* **Source**:
C’est ici qu’entre en jeu l’élément suivant de cette esquisse de coordonnées, celui de l’institution de connexions (5). Nous nous trouvons en effet aujourd’hui face à une décomposition et une individualisation sociales incessantes (ce n’est évidemment pas le moment de consacrer des analyses plus approfondies à ces tendances macro). Une pulvérisation qui se définit par une multiplicité de lignes (de classe, de genre, de race, générationnelle, au niveau de la géographie urbaine, etc.) et qui tend à éliminer la possibilité d’agrégation, c’est-à-dire la possibilité d’un développement endogène de notre classe-partie. Cette fragmentation démultiplie aussi les fronts possibles de conflictualité. La lutte contre les brutalités policières dans les quartiers populaires et les grèves dans certains secteurs du travail, l’occupation d’une clinique autogérée et d’une salle universitaire, un cortège de lycéen.ne.s, la lutte contre une réforme, la résistance à la police dans une place publique qui s’apprête à être normée… Il s’agit là de quelques exemples de luttes et conflits qui, apparemment, ne peuvent pas communiquer entre eux, qui n’ont rien en commun. Voilà alors que là où l’enquête marche bien, là où l’on arrive à développer présence et internalité, là où l’on arrive à imprimer une durée aux conflits, se pose le problème de comment les mettre en communication, comme faire en sorte qu’ils se renforcent l’un l’autre. Comment faire parler et comment faire lutter ensemble un.e lycéen.ne et un.e ouvrier.ère d’un entrepôt logistique, comment tisser des liens de solidarité entre un.e migrant.e qui squatte et un.e étudiant.e universitaire, comment rassembler dans le même cordon un.e activiste lgbtq avec un.e habitant.e de banlieue sous menace d’expulsion. Voici un des points cruciaux auquel la militance est confrontée en termes de niveaux intermédiaires de notre agir politique. Ils n’existent évidemment pas de solutions préétablies à cet égard, et nous  sommes nous-mêmes les premiers à n’être certes pas arrivé.e.s à « résoudre » de manière satisfaisante ce problème, mais au moins à l’affronter. Pour le dire autrement, nous sommes tout simplement en train de poser l’ancien nœud que l’opéraïsme avait qualifié de « recomposition de classe ».

Afin de pouvoir approcher ce terrain, on se déplace entre la capacité de produire un discours politique et des imaginaires, entre la capacité des camarades à intervenir dans différents contextes sociaux, et ainsi de suite. Mais l’élément crucial, le niveau successif si l’on veut, réside dans la thématique appelée plus haut « complexes organisationnels » (6). Chaque lutte, chaque conflit, développe des formes de protagonisme social « spontané », qui dans un contexte particulier d’opposition définit sa propre identité, sa propre construction de sens, qui amène certains sujets à se mettre en jeu plus que d’autres, et à vouloir donner une continuité à leur propre subjectivation politique. Il s’agit là de l’un des enjeux décisifs pour le développement des conflits, et l’une des tâches des militant.e.s politiques est de grandir ensemble avec ces subjectivités, de les mettre en relation avec des figures analogues dans d’autres contextes sociaux. C’est sur ce passage qu’il est possible de développer et de définir des interconnexions entre conflits qui ne soient pas isolées ou sporadiques. Ces liens peuvent établir des connexions organisationnelles durables, là où, au sein d’un conflit émergent, des figures désirent se mettre en jeu, et là où la personne militante a la capacité de les mettre en relation avec d’autres.

Relevés de position cible
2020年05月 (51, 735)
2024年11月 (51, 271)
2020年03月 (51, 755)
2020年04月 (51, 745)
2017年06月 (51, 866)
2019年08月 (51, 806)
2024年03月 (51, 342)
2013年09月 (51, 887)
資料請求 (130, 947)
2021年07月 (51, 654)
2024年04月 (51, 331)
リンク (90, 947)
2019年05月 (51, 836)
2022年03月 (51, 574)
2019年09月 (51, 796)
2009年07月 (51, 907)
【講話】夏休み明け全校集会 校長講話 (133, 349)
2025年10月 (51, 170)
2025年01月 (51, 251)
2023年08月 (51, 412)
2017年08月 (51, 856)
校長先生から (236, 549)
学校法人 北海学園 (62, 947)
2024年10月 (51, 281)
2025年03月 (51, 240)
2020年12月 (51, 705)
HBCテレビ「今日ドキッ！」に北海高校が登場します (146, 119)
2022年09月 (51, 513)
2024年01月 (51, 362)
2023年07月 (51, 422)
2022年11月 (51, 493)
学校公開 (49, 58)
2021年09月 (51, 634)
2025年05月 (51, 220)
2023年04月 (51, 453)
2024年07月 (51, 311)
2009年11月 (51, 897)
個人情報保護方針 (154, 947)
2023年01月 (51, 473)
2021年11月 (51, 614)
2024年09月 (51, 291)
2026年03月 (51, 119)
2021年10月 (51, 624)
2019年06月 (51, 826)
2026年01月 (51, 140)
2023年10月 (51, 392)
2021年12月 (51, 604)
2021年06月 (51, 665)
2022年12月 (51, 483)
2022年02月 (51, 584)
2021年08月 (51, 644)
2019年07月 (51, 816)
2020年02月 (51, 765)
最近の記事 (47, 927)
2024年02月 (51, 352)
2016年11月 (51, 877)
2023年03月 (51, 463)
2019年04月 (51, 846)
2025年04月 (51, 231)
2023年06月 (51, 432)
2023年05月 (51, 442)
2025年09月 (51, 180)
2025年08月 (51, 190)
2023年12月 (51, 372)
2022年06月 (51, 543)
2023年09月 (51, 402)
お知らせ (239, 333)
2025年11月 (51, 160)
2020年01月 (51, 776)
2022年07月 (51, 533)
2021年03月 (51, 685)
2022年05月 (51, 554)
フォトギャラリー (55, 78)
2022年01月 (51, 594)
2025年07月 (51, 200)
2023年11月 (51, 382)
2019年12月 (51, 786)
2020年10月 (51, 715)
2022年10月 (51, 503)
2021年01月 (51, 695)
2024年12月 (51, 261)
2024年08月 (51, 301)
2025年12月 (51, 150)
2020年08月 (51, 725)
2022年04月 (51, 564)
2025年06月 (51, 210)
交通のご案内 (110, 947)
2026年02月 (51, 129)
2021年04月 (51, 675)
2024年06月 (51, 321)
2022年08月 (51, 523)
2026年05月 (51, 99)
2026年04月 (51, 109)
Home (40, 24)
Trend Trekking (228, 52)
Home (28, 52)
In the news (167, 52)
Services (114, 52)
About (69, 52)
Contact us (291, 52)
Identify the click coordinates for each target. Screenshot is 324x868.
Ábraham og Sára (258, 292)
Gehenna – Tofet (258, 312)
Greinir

* **Consigne donnée**:
D'après la source, quel terme l'opéraïsme avait-il employé pour qualifier l'ancien nœud que posent les auteurs ? Répondez en quelques mots, s'il vous plaît. Ce matériel n'est pas nécessaire ici.

* **Réponse attendue**:
Il l'avait qualifié de « recomposition de classe ».